Switch control is by far much more reliable than voice control. The
main problem with switch control is that the menus are presented one at a
time, making the process of picking the action you want slow.
However switch control is a much more reliable control method.
- voice control - the user speaks the commands to
the environmental control unit " Turn on bedroom light." Voice is a
much faster method of controlling an environmental control unit but of
course has the negative issues inherent in voice recognition (misunderstood
commands, microphone required to be mounted near user's face, etc.)
Each manufacturer typically has models available for switch, voice, or
switch and voice control. The advantage to a unit that does both
is that a user can use the faster voice recognition method on most days but
when the person is sick or their voice changes throughout the day, the
switch can be used.
How does an environmental control unit allow a Quadriplegic or
Physically Disabled Person to control their environment?
An environmental control unit allows the disabled person to control
their environment from a single centralized control station, equivalent to
a master remote control. The disabled person can either use their
voice or access a single accessible switch to issue commands to
environmental control unit. The environmental control unit processes
the commands and in turn sends out the control signals to the
appropriate device (TV, bed, telephone, etc.) All environmental
control units consist of a base station that can be a desktop computer running
special software or a custom control box housing electronic circuit boards. The base
station is usually mounted in the bedroom on a shelf, night stand, or
chest of drawers. It's best to locate it out of the way so that
daily cleaning or physical movement by staff do not interfere with it.
Occasionally the base station is located in the bedroom.
On some systems, separate from the base station is a wireless system
mounted on the wheelchair which gives the person access to the
environmental control unit while they are up in the chair. So the
person has access to the environmental control unit while in bed or while
in the wheelchair. The base station does not move. While in
the wheelchair the person will speak into a microphone mounting on the
wheelchair and the voice is transmitted wirelessly back to the base
station.
Some environmental control units have to be moved to wherever the
person using it is located. There is no wireless remote accessory.
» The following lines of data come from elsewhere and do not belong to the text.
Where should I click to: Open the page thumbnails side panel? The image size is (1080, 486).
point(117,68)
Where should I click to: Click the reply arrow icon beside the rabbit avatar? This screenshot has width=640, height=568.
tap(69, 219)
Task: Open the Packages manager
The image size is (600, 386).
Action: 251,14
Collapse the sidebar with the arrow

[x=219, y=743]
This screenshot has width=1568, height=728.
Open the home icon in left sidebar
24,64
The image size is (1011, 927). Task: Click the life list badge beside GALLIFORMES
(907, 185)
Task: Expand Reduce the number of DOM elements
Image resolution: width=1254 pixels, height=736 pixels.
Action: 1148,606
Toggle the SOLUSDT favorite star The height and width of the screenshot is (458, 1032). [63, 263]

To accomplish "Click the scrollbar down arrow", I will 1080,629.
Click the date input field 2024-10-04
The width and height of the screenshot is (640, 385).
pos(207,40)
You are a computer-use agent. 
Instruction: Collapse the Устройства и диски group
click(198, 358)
So if they are in bed using the environmental control unit and get up into
their wheelchair, the environmental control unit has to be moved so that
it is physically mounted on the wheelchair. Obviously this can be a
pain and can lead to damage from the back and forth moving. Also the
environmental control unit is physically located on the wheelchair so if
it is bumped into walls, the environmental control unit can be damaged.
Some users who have their environmental control unit mounted on their
wheelchair simply place the chair close enough to the bed so that they can
operate their chair mounted system from bed.